[Start of section]

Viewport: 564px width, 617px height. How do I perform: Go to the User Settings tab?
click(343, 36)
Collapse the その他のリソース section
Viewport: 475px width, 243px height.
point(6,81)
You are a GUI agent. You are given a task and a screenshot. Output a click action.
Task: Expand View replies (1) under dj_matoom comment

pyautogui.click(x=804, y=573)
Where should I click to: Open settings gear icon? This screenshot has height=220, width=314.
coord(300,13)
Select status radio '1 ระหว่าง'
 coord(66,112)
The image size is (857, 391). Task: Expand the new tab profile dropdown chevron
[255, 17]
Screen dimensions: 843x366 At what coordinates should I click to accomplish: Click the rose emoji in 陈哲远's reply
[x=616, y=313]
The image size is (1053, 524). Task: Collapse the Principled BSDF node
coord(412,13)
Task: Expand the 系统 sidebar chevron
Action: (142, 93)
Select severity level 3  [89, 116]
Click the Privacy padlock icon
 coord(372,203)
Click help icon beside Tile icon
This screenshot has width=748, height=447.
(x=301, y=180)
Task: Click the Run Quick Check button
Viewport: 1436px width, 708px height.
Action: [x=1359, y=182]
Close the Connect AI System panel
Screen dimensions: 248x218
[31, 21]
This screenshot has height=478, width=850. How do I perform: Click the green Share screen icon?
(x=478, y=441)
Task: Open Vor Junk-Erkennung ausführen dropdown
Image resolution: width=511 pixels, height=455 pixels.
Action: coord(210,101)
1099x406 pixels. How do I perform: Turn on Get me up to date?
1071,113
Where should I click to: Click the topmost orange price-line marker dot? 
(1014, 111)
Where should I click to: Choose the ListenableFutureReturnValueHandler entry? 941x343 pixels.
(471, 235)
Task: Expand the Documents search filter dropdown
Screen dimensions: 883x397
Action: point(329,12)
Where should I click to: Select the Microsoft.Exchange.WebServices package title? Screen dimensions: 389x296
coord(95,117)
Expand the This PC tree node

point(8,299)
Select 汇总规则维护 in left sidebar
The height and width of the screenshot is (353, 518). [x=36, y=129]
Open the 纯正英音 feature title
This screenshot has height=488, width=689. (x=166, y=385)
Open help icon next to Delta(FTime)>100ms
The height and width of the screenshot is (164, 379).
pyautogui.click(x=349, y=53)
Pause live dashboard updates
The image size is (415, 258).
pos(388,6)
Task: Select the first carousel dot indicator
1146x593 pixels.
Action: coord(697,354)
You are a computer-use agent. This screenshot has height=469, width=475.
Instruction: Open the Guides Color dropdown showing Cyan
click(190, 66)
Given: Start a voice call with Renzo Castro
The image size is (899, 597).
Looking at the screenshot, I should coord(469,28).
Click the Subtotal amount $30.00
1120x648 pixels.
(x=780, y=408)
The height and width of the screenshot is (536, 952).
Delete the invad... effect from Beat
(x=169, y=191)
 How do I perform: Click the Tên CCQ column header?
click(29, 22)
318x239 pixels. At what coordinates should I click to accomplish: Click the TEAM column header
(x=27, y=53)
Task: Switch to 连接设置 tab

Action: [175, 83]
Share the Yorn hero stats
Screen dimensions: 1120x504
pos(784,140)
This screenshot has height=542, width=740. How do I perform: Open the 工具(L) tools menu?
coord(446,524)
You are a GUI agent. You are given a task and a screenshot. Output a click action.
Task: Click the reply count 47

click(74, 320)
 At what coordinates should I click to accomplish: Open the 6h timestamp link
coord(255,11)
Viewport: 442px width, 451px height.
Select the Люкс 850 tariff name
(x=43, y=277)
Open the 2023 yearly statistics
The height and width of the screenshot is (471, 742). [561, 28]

[End of section]

### [Task item]
Word for word, restate the lines of the listing above starting at the line with "Task: Click the Run Quick Check button" and ending at the line with "Task: Open Vor", and nothing outside them.

### [Solution for this exercise]
Task: Click the Run Quick Check button
Viewport: 1436px width, 708px height.
Action: [x=1359, y=182]
Close the Connect AI System panel
Screen dimensions: 248x218
[31, 21]
This screenshot has height=478, width=850. How do I perform: Click the green Share screen icon?
(x=478, y=441)
Task: Open Vor Junk-Erkennung ausführen dropdown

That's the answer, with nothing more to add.